Of course, ultimately this does not matter at all for file sharing. The RIAA and MPAA are just chasing a white rabbit here by going after the companies that started these networks. The networks can be used without the founder’s software (unlike Napster), but even more importantly, new and better networks will just pop up to replace them (like after Napster was closed and Kazaa came onto the scene). They will never catch the rabbit. The only was to stop (or limit) piracy is to compete with P2P networks and win away users. That means providing legitimate services with a full catalog of available titles at a reasonable price. It needn’t be free; it only needs to compete with “free”. Until that time, there will always be an enterprising software engineer out there willing to provide a better network to hordes of users who want one. The RIAA and MPAA seem to be trying to turn back the clock to a world where this technology is not out there; that can’t happen. They need to accept the fact that the conditions that led to the profits they earned in the mid-90s are gone, and adapt. Doing so can lead to offerings from the industries that win consumers away from file sharing, improve profits for the industry, and provide a better experience for users.

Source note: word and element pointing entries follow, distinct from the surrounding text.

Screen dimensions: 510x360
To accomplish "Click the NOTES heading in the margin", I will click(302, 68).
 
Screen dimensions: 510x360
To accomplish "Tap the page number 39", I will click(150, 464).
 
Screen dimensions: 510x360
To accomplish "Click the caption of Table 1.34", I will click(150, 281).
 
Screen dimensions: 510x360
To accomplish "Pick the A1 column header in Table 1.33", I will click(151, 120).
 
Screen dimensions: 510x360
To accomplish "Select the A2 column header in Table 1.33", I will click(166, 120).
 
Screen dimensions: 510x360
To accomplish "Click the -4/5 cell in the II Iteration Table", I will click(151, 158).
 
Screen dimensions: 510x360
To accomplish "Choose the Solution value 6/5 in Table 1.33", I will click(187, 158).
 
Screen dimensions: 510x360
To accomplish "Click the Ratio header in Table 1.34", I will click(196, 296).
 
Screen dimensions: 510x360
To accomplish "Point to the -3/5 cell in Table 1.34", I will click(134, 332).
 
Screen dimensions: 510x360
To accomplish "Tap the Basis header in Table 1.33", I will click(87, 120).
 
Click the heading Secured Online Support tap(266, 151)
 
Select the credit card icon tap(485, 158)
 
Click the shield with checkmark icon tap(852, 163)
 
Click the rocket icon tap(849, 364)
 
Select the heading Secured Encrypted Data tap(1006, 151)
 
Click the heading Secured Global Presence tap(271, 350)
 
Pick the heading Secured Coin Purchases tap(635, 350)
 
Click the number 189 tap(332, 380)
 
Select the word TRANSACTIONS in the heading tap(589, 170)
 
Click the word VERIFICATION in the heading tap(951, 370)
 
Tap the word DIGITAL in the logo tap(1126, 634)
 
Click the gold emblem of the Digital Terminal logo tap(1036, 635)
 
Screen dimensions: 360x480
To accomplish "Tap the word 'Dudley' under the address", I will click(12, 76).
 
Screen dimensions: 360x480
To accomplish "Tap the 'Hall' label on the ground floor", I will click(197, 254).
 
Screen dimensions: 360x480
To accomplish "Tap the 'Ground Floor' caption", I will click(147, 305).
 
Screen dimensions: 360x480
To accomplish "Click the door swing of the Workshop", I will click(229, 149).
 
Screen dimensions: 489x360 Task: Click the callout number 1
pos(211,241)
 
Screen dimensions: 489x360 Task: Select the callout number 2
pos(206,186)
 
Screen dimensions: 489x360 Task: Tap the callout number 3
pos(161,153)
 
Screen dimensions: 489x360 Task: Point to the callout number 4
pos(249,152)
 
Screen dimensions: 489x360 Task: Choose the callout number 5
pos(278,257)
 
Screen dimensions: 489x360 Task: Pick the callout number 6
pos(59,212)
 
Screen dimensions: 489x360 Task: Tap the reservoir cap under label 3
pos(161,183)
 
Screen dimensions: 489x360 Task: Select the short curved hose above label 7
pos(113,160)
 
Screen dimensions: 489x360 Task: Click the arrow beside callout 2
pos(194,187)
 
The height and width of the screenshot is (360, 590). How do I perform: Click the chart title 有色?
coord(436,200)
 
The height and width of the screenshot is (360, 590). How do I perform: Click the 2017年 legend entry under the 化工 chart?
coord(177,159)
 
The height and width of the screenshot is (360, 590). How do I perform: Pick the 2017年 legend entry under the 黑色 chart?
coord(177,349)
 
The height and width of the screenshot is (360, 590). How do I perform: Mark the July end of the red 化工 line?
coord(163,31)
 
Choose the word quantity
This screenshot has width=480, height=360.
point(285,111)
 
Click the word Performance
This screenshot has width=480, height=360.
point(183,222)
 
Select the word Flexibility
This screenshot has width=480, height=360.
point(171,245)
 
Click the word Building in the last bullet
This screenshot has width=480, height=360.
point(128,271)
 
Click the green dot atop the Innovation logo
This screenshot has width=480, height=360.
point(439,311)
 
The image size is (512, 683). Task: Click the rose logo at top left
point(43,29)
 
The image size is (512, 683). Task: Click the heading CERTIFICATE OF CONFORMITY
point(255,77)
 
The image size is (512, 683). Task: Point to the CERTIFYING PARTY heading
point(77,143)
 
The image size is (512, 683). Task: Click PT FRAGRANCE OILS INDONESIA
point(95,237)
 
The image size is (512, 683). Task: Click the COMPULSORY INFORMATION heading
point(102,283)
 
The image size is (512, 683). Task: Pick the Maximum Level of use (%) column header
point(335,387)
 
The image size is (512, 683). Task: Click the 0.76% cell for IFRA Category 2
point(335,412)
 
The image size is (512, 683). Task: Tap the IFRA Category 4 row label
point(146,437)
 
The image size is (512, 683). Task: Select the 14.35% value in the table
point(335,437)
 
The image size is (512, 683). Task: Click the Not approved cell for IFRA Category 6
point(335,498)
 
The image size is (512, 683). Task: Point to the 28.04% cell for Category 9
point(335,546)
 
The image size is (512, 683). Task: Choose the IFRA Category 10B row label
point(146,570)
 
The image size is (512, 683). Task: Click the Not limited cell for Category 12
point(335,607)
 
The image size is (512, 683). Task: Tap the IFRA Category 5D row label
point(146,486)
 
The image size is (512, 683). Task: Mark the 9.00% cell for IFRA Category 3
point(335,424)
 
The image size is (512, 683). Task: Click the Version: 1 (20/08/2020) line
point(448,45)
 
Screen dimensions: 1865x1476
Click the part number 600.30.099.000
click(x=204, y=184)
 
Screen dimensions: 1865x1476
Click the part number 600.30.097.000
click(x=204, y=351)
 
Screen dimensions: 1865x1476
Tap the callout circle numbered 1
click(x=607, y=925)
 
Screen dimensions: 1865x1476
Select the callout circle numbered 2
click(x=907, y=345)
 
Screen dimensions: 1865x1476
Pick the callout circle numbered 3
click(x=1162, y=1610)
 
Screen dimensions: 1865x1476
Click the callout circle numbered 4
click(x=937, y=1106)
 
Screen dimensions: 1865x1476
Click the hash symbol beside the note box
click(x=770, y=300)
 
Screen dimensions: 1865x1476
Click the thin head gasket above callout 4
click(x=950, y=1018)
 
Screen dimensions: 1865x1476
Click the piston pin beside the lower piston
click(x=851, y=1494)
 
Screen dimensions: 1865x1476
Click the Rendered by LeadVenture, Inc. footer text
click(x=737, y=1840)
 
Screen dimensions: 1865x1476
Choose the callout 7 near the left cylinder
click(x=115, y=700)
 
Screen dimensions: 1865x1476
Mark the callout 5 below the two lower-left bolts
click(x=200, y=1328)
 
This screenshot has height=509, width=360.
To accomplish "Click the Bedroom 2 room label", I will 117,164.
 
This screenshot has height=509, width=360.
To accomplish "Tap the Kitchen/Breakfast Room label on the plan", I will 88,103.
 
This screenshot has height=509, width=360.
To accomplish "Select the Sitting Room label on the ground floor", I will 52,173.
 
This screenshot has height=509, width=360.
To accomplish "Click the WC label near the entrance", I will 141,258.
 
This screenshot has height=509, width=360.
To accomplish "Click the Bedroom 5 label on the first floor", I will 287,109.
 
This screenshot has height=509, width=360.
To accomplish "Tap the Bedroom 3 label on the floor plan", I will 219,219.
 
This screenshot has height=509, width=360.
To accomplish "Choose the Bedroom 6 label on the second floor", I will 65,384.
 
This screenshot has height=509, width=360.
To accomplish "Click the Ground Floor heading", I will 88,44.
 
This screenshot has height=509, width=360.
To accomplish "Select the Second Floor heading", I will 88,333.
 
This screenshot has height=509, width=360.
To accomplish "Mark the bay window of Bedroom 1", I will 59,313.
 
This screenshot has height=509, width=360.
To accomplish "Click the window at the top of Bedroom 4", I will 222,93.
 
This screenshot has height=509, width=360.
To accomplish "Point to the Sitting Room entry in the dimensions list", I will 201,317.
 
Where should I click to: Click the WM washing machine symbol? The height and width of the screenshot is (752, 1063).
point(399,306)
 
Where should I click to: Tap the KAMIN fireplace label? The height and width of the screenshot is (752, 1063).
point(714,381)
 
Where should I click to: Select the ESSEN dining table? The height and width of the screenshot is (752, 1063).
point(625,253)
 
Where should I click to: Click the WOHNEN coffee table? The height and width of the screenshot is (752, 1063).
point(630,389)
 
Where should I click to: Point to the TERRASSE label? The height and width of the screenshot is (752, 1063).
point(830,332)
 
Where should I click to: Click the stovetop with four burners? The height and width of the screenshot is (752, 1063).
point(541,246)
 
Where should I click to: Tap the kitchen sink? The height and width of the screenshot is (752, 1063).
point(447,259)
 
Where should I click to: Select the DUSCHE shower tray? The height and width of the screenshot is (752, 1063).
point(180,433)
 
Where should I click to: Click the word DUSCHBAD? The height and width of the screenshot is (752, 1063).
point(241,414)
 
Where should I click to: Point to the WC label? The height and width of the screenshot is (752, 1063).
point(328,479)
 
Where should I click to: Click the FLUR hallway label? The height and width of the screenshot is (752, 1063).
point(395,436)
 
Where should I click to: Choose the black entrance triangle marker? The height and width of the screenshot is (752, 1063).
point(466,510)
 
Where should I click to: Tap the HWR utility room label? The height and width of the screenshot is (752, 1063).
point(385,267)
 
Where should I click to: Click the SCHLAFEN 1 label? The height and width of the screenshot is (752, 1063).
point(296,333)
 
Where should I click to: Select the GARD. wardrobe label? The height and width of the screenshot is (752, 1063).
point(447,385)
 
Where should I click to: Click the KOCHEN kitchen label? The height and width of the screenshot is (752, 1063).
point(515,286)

I should also point out that the industry’s strategy of suing its users en masse every so often also seems to be fruitless. While the program seemed to work at first (it initially made a significant dent in the number of users on P2P networks), it seems to have no chance of eliminating piracy, as file sharing networks are much larger than ever. For whatever reason, users have not been scared away.
Maybe if the RIAA/MPAA would offer a useful alternative to consumers, they would be able to increase profits while simultaneously winning users away from P2P. Scaring them has not worked; instead try enticing them way with a better system. The nice thing about P2P architecture (from an industry point-of-view) is that if you remove the users, the content is taken away as well. If they can just offer a carrot instead of a stick, that white rabbit just might come to them.